- Opening Delimiter -
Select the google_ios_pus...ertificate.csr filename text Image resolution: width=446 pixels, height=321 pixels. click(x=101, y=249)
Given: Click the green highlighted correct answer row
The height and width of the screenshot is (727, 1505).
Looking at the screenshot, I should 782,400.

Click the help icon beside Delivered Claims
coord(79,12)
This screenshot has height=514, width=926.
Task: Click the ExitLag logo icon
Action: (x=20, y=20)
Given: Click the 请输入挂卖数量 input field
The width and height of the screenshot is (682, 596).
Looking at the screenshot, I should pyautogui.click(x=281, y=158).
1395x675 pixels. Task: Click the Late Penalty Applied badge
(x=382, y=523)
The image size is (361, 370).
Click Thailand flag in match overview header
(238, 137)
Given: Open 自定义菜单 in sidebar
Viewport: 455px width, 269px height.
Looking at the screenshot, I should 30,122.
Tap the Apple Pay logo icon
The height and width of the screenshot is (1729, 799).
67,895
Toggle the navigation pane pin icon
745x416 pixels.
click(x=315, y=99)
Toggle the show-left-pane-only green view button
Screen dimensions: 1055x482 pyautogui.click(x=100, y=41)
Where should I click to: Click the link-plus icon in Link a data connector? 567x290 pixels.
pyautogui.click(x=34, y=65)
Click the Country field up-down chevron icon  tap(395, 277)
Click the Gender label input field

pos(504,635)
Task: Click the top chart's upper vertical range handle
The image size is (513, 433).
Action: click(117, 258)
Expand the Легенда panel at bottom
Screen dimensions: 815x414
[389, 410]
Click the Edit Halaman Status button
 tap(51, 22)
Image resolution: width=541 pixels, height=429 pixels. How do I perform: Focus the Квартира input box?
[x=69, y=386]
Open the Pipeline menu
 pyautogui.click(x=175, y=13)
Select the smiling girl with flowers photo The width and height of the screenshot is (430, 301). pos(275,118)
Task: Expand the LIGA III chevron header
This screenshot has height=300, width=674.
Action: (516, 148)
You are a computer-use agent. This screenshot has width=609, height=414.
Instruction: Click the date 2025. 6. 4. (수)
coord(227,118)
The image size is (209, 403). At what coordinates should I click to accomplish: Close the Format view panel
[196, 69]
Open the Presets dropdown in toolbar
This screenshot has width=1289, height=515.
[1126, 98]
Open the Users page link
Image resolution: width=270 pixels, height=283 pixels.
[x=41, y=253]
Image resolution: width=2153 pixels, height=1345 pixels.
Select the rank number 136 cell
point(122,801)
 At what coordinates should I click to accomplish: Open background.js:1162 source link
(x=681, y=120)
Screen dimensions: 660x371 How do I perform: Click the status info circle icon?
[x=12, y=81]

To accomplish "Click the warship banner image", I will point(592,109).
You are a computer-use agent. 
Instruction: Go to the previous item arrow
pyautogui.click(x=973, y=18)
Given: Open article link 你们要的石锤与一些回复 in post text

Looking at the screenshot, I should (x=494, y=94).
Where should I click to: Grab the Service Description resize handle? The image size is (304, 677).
- Closing Delimiter -
▶ [WHAT YOU ARE ASKED TO DO]
Without changing anything, repeat the whole listing.

▶ [TASK ANSWER]
Select the google_ios_pus...ertificate.csr filename text Image resolution: width=446 pixels, height=321 pixels. click(x=101, y=249)
Given: Click the green highlighted correct answer row
The height and width of the screenshot is (727, 1505).
Looking at the screenshot, I should 782,400.

Click the help icon beside Delivered Claims
coord(79,12)
This screenshot has height=514, width=926.
Task: Click the ExitLag logo icon
Action: (x=20, y=20)
Given: Click the 请输入挂卖数量 input field
The width and height of the screenshot is (682, 596).
Looking at the screenshot, I should pyautogui.click(x=281, y=158).
1395x675 pixels. Task: Click the Late Penalty Applied badge
(x=382, y=523)
The image size is (361, 370).
Click Thailand flag in match overview header
(238, 137)
Given: Open 自定义菜单 in sidebar
Viewport: 455px width, 269px height.
Looking at the screenshot, I should 30,122.
Tap the Apple Pay logo icon
The height and width of the screenshot is (1729, 799).
67,895
Toggle the navigation pane pin icon
745x416 pixels.
click(x=315, y=99)
Toggle the show-left-pane-only green view button
Screen dimensions: 1055x482 pyautogui.click(x=100, y=41)
Where should I click to: Click the link-plus icon in Link a data connector? 567x290 pixels.
pyautogui.click(x=34, y=65)
Click the Country field up-down chevron icon  tap(395, 277)
Click the Gender label input field

pos(504,635)
Task: Click the top chart's upper vertical range handle
The image size is (513, 433).
Action: click(117, 258)
Expand the Легенда panel at bottom
Screen dimensions: 815x414
[389, 410]
Click the Edit Halaman Status button
 tap(51, 22)
Image resolution: width=541 pixels, height=429 pixels. How do I perform: Focus the Квартира input box?
[x=69, y=386]
Open the Pipeline menu
 pyautogui.click(x=175, y=13)
Select the smiling girl with flowers photo The width and height of the screenshot is (430, 301). pos(275,118)
Task: Expand the LIGA III chevron header
This screenshot has height=300, width=674.
Action: (516, 148)
You are a computer-use agent. This screenshot has width=609, height=414.
Instruction: Click the date 2025. 6. 4. (수)
coord(227,118)
The image size is (209, 403). At what coordinates should I click to accomplish: Close the Format view panel
[196, 69]
Open the Presets dropdown in toolbar
This screenshot has width=1289, height=515.
[1126, 98]
Open the Users page link
Image resolution: width=270 pixels, height=283 pixels.
[x=41, y=253]
Image resolution: width=2153 pixels, height=1345 pixels.
Select the rank number 136 cell
point(122,801)
 At what coordinates should I click to accomplish: Open background.js:1162 source link
(x=681, y=120)
Screen dimensions: 660x371 How do I perform: Click the status info circle icon?
[x=12, y=81]

To accomplish "Click the warship banner image", I will point(592,109).
You are a computer-use agent. 
Instruction: Go to the previous item arrow
pyautogui.click(x=973, y=18)
Given: Open article link 你们要的石锤与一些回复 in post text

Looking at the screenshot, I should (x=494, y=94).
Where should I click to: Grab the Service Description resize handle? The image size is (304, 677).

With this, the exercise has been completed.